I like arrow for its type system. It's efficient, complete and does not have "infinite precision decimals". Considering Postgres's decimal encoding, using i256 as the backing type is so much saner approach.
if I could tell myself in 2015 who had just found the feather library and was using it to power my unhinged topic modeling for power point slides work, and explained what feather would become (arrow) and the impact it would have on the date ecosystem. I would have looked at 2026 me like he was a crazy person.
Yet today I feel it was 2016 dataders who is the crazy one lol
Indeed. feather was a library to exchange data between R and pandas dataframes. People tend to bash pandas but its creator (Wes McKinney) has changed the data ecosystem for the better with the learnings coming from pandas.
I know pandas has a lot of technical warts and shortcomings, but I'm grateful for how much it empowered me early in my data/software career, and the API still feels more ergonomic to me due to the years of usage - plus GeoPandas layering on top of it.
Really, prefer DuckDB SQL these days for anything that needs to perform well, and feel like SQL is easier to grok than python code most of the time.
Do people bash pandas?

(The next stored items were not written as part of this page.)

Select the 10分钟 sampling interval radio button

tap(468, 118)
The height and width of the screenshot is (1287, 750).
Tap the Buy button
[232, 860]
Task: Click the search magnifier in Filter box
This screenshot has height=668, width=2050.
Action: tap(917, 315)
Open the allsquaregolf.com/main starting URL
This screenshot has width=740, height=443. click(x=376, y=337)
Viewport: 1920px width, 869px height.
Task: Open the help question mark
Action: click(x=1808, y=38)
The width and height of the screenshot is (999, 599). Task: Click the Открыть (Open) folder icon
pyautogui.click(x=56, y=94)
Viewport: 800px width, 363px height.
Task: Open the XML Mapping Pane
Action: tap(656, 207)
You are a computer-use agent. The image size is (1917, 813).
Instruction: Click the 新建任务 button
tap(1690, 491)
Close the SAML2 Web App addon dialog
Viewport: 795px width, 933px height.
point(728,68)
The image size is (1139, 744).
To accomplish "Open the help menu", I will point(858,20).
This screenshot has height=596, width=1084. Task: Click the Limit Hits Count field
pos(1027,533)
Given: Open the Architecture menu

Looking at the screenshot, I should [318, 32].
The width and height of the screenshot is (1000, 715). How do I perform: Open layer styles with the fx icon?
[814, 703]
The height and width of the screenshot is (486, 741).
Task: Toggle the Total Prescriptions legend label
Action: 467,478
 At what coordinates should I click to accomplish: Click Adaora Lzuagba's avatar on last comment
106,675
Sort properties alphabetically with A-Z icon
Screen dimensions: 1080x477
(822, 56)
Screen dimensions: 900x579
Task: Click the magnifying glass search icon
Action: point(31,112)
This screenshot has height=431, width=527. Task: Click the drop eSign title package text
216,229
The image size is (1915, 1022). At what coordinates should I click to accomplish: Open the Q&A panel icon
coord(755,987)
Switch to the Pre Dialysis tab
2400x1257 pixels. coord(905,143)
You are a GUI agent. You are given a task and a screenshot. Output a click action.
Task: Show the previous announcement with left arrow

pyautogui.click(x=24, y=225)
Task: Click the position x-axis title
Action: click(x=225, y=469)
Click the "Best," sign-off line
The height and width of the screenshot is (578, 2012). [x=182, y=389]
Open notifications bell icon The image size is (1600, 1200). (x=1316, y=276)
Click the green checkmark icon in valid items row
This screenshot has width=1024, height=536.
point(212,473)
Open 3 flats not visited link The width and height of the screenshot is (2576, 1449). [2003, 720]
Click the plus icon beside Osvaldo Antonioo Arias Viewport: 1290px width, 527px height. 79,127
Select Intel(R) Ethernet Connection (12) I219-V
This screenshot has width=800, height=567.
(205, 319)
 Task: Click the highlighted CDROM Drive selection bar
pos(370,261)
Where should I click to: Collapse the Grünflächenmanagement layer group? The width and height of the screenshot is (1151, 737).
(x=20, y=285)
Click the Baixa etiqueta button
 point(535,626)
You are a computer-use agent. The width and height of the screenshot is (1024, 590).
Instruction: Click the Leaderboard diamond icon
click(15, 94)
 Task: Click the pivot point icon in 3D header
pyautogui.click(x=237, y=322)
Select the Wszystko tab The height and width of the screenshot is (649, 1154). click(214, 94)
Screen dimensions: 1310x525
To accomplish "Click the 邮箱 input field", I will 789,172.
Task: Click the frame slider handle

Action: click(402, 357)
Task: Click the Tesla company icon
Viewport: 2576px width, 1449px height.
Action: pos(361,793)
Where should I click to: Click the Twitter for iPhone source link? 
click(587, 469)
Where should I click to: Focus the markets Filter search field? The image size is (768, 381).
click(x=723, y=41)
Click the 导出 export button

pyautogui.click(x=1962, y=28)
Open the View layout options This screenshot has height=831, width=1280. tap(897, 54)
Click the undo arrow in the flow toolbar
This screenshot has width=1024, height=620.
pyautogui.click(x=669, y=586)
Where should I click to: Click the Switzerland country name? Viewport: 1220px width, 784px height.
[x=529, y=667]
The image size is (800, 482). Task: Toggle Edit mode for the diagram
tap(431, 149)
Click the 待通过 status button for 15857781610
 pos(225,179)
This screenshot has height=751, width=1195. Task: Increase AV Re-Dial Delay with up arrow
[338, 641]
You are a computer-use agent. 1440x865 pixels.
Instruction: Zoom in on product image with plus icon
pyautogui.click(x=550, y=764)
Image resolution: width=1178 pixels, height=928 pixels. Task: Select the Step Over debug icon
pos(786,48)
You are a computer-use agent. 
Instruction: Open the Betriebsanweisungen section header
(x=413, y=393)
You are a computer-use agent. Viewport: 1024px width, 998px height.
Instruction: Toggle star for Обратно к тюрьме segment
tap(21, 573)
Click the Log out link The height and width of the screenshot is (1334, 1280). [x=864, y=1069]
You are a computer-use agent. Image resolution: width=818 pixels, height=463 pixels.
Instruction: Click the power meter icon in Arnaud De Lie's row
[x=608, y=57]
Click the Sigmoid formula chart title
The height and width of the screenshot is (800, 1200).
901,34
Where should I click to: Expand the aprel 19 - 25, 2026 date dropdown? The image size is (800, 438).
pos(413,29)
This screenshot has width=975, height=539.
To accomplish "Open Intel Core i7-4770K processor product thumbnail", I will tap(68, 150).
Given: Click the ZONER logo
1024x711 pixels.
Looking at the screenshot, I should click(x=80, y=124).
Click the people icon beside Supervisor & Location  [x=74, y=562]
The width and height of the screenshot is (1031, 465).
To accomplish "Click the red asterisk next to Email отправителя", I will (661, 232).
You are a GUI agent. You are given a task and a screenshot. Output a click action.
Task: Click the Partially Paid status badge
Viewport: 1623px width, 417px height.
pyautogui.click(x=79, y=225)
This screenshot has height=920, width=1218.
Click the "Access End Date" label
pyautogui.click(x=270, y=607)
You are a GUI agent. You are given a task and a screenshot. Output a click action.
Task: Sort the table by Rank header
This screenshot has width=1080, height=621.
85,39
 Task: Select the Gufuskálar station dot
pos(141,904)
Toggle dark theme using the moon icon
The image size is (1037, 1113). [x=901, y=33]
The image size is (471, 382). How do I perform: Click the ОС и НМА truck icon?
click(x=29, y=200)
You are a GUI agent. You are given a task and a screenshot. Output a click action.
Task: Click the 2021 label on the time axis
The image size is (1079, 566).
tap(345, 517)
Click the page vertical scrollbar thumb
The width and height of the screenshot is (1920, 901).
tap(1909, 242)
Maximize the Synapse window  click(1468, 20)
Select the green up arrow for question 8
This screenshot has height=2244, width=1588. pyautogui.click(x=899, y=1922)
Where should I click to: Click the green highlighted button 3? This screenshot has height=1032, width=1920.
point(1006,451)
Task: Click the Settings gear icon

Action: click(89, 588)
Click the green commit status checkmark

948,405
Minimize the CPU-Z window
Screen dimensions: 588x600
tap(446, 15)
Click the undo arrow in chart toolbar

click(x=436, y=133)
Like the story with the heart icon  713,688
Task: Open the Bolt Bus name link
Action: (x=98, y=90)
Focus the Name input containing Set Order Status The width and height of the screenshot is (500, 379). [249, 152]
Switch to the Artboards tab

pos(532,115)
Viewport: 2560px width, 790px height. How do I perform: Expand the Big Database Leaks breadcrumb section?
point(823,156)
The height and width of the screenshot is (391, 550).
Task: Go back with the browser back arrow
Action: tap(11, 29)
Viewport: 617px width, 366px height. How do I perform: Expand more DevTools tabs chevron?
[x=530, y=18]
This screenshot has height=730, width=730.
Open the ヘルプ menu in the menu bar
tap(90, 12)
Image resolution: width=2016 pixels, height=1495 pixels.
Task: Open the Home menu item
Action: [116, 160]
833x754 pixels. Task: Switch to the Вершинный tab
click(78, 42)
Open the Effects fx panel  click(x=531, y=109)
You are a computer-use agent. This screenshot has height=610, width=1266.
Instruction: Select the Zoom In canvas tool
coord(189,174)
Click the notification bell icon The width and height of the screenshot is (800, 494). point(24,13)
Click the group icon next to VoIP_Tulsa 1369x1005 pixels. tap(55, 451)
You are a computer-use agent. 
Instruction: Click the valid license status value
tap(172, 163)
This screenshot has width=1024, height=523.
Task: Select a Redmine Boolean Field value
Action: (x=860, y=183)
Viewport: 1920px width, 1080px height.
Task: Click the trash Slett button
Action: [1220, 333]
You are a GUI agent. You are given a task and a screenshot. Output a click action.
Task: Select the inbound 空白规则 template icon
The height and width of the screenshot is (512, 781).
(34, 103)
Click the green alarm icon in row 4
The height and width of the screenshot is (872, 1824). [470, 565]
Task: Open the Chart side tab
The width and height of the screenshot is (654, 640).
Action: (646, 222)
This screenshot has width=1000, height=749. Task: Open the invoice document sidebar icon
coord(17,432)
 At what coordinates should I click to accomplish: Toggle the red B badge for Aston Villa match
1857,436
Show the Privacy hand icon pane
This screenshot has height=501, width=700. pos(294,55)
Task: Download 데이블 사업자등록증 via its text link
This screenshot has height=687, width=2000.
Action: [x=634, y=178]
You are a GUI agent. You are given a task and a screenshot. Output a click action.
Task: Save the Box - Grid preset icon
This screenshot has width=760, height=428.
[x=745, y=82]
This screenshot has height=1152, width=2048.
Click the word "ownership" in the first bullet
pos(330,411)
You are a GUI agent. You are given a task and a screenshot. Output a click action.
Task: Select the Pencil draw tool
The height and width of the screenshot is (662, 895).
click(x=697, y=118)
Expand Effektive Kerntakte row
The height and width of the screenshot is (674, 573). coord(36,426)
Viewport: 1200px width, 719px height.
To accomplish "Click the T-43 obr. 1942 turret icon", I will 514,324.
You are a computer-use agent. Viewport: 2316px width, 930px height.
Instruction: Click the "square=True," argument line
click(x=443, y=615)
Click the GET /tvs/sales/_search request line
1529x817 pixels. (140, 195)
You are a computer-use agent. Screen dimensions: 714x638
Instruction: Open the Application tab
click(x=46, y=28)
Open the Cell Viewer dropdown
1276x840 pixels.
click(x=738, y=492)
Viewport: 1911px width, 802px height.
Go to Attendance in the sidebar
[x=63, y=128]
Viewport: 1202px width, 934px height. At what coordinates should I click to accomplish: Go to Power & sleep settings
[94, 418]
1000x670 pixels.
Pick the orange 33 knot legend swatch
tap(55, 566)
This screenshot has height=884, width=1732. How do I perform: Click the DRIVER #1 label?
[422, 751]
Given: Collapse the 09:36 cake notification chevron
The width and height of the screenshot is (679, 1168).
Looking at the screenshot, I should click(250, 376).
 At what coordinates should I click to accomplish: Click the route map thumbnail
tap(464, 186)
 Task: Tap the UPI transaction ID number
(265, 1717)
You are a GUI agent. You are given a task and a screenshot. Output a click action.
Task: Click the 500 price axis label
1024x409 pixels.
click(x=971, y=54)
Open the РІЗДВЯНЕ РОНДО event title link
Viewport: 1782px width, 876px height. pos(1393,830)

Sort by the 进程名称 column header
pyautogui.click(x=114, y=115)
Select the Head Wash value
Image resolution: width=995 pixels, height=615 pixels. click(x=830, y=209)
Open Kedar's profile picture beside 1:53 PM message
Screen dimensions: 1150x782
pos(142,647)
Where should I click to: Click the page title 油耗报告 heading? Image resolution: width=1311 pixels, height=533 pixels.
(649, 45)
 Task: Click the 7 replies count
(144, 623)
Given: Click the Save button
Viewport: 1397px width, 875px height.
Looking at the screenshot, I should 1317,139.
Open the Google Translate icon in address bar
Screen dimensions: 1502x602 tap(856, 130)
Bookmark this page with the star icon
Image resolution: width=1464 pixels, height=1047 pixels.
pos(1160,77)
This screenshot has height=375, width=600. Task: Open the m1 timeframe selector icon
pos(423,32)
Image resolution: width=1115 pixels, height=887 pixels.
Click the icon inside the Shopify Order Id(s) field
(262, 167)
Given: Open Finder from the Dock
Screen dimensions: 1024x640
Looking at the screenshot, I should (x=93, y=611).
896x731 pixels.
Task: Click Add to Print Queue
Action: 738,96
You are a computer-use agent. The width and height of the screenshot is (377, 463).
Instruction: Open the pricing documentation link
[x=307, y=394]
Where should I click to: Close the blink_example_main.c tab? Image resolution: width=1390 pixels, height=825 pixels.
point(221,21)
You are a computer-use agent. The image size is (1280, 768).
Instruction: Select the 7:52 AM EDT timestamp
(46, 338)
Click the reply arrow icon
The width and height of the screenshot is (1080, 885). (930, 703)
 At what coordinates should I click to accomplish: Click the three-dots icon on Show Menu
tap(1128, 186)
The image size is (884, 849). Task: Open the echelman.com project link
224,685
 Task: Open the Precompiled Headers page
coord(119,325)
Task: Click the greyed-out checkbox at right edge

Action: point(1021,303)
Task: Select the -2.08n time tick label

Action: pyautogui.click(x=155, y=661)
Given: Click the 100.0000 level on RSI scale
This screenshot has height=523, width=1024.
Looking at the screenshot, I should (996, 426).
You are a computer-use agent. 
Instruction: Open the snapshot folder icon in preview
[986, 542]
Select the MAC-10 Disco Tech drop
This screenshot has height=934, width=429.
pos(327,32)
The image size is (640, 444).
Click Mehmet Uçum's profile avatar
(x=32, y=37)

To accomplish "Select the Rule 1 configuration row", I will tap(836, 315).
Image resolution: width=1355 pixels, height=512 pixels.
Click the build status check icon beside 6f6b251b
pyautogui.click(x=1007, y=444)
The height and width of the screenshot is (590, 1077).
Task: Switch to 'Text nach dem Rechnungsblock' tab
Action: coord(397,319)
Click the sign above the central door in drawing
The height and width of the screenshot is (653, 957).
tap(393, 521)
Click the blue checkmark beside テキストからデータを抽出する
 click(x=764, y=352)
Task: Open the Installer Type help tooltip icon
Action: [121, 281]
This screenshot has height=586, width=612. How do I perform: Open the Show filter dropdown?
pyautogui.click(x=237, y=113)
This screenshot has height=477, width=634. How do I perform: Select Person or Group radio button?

If so, it reminds me of Bjarne's quip that the two types of programming languages are the ones people complain about and the ones nobody uses.
I also use polars in new projects. I think Wes McKinney also uses it. If I remember correctly I saw him commenting on some polars memory related issues on GitHub. But a good chunk of polars' success can be attributed to Arrow which McKinney co-created. All the gripes people have with pandas, he had them too and built something powerful to overcome those.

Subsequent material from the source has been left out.